FORT BEND COUNTY, Texas - Energy Secretary Rick Perry and Texas Governor Greg Abbott came to Fort Bend County on Thursday to celebrate a $1 billion project they say is slashing carbon pollution.

With the turn of a valve, Energy Secretary Perry and Gov. Abbott helped turn new energy out of an old power plant.  

Perry, back in Texas from the G-7 summit in Italy, spoke Thursday in front of a project he says is the first of its kind in the United States.

The Petra Nova project at the WA Parish Power Plant near Richmond is a key part of the country’s clean energy future, Perry said.

Perry says the project is another step toward making America not only energy independent, but energy dominant.
“It shows we don’t have to pit the environment on one side weighing and the economy on the other side,” said Perry.

NRG partnered with Japanese oil and gas company JX Nippon on the project.

Officials say it captures more than 90 percent of carbon dioxide from a gas stream off an existing coal unit at the plant. It then pipes the CO2 81 miles to an oil field in Jackson County, pushing otherwise unreachable oil to the surface.

Within a few years, NRG officials estimate the project will push production from around 300 barrels a day to up to 15,000 barrels per day.

Officials with NRG say since CO2 began flowing through the pipes in September 2016, about 5,000 tons of carbon dioxide per day have been captured, roughly the same as taking 350,000 cars off the road. 

“One-hundred sixteen years after Spindle Top, Texas is once again the epicenter of energy innovation,” said Gov. Abbott.

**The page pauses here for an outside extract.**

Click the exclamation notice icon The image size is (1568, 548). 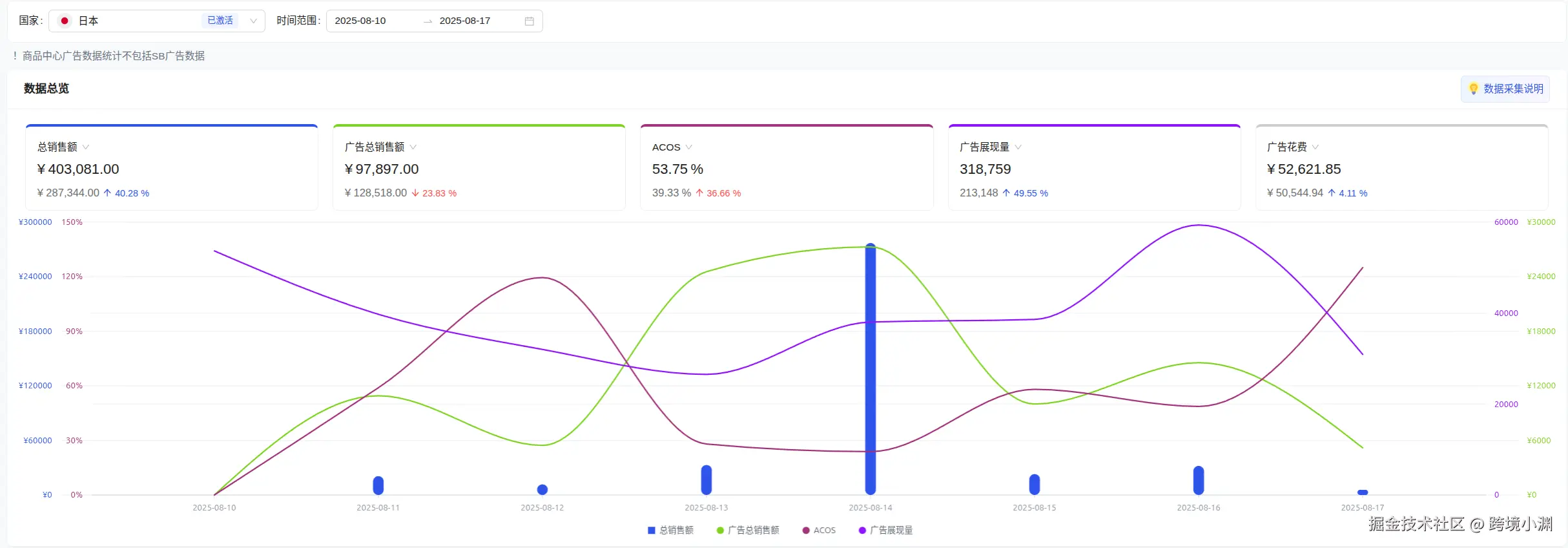[x=15, y=56]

“All told, they’re capturing about ten percent of the CO-2 from the entire plant,” said Adrian Schelley, Director of Public Citizen Texas, a nonpartisan, nonprofit advocacy group that focuses on energy, the environment, and ethics.

Schelley recently wrapped up a four-year stint as the executive director of Air Alliance Houston.

While he acknowledges limiting carbon dioxide to fight climate change is important, Schelley says this project lowers the efficiency of the plant and doesn’t remove the air pollutants that are causing health problems for Houstonians.

“If I were spending a billion dollars to clean up NRG’s WA Parish plant, I would be spending it on those pollution emissions that we know are shortening lives and harming public health today,” said Schelley. 

He says he and other environmental advocates are also skeptical that the carbon dioxide pumped into the ground will stay there.

In a fact sheet posted online, NRG officials say that any carbon dioxide that rises from the ground and is
“captured from the production well gets recycled, making CO2 emissions negligible.”

Neither Secretary Perry nor Governor Abbott took questions from the media during or after Thursday’s press event.